A likely apocryphal story holds that the first use of the phrase in British politics came in 1979, in a congratulatory advertisement that the Conservative Party took out in a paper to honor Margaret Thatcher as she took office on May 4. The first recorded instance, however, came from Cohen, who rose to speak about a defense bill and made the following joke in reference to former U.S. President Ronald Reagan’s infamous “Star Wars” initiative:

“May the 4th is an appropriate date for a defense debate. My researcher, who is a bit of a wit, said that it should be called ‘National Star Wars Day.’ He was talking about the film Star Wars rather than President Reagan’s defense fantasy, and he added, ‘May the fourth be with you.’ That is a very bad joke. He deserves the sack for making it, but he is a good researcher.”
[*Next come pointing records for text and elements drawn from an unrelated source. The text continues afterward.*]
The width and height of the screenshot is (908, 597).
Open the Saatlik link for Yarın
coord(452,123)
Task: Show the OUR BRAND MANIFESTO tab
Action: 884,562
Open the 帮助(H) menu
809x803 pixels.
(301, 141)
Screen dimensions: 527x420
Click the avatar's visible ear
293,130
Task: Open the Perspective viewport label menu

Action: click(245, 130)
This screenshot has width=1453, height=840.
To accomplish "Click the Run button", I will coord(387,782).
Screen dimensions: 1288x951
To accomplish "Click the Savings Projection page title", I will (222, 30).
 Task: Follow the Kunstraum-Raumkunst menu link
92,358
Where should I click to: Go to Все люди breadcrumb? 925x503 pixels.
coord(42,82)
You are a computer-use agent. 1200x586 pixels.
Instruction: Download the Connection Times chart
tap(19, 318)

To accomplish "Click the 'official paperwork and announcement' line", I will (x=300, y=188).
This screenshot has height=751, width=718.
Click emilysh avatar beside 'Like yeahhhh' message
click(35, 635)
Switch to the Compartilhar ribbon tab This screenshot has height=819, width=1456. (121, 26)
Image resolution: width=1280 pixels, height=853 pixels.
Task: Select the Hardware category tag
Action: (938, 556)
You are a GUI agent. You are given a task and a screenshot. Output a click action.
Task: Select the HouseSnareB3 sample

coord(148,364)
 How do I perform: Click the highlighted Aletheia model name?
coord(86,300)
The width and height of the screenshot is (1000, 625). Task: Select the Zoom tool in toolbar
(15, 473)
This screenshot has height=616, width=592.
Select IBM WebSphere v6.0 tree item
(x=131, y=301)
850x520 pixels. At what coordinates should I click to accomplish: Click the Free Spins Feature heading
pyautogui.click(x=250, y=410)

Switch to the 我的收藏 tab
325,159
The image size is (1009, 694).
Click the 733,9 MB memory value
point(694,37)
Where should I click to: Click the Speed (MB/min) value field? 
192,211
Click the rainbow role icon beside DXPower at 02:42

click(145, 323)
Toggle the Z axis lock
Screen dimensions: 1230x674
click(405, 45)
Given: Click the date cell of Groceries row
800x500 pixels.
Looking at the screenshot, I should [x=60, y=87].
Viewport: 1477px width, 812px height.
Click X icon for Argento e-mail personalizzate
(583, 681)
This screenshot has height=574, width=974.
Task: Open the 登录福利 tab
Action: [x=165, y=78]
Cohen’s researcher escaped persecution for the pun, and a few decades later, his facetious suggestion had become a global phenomenon. With the advent of the internet, the pun rose in popularity and became a recurring meme, and fans began organizing “Star Wars Day” events in the 2010s—the first appears to have been at the Toronto Underground Cinema in 2011. Having acquired the rights to the Star Wars franchise in 2012, Disney began observing Star Wars Day the following year, with special events and releases marking the occasion. 2015 marked the first known celebration of Star Wars Day in space, when astronauts aboard the International Space Station watched Star Wars Episode III: Revenge of the Sith. Rather than limit their celebration to just one day, fans may choose to observe “Revenge of the Fifth” the day after Star Wars Day, although many hold that “Revenge of the Sixth” is a better pun.